### Document segment
• • • • •

Lifecycle Management

The Server Manager handles the complete lifecycle of MCP servers including auto-start, connection pooling, health monitoring, and idle shutdown.

Server States

         ┌──────────┐
         │ Stopped  │◄────────────────────┐
         └────┬─────┘                     │
              │ start request             │ idle timeout
              ▼                           │ or stop request
         ┌──────────┐                     │
         │ Starting │                     │
         └────┬─────┘                     │
              │ connected                 │
              ▼                           │
         ┌──────────┐      health fail    │
         │ Running  │─────────────────►───┤
         └────┬─────┘                     │
              │                           │
              │ stop request              │
              ▼                           │
         ┌────────────┐                   │
         │ShuttingDown├───────────────────┘
         └────────────┘

State Definitions

#[derive(Debug, Clone, PartialEq)]
pub enum ServerStatus {
    /// Server is not running
    Stopped,
    /// Server is starting up
    Starting,
    /// Server is running and healthy
    Running,
    /// Server failed health check
    Unhealthy,
    /// Server is shutting down
    ShuttingDown,
}

Server Manager

The ServerManager is the core component managing all server lifecycles.

• • • • •

### Source data
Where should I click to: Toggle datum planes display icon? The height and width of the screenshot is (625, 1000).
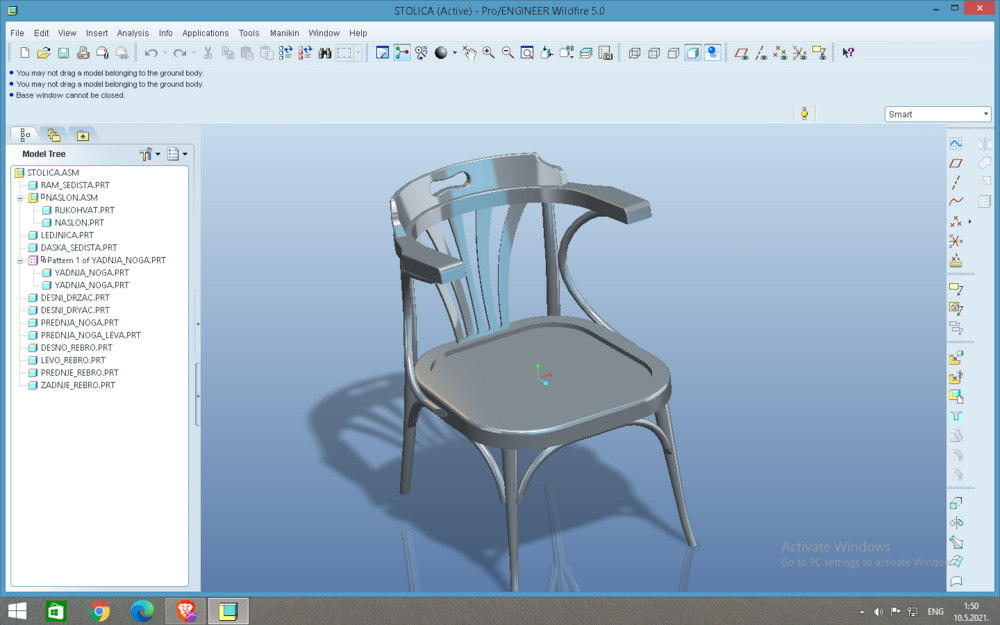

• • • • •

### What is asked
1: Based on the lifecycle management page, say whether each statement agrees with it, answering yes or no and quoting the deciding words: (a) The Server Manager handles idle shutdown of MCP servers. (b) The Unhealthy status means the server is shutting down. (c) The ServerManager is described as a minor helper component.
2: List every variant of the ServerStatus enum in the lifecycle management page.

### Exercise answers
1:
(a) Yes: "The Server Manager handles the complete lifecycle of MCP servers including auto-start, connection pooling, health monitoring, and idle shutdown."
(b) No: "/// Server failed health check"
(c) No: "The ServerManager is the core component managing all server lifecycles."

2: Stopped, Starting, Running, Unhealthy, ShuttingDown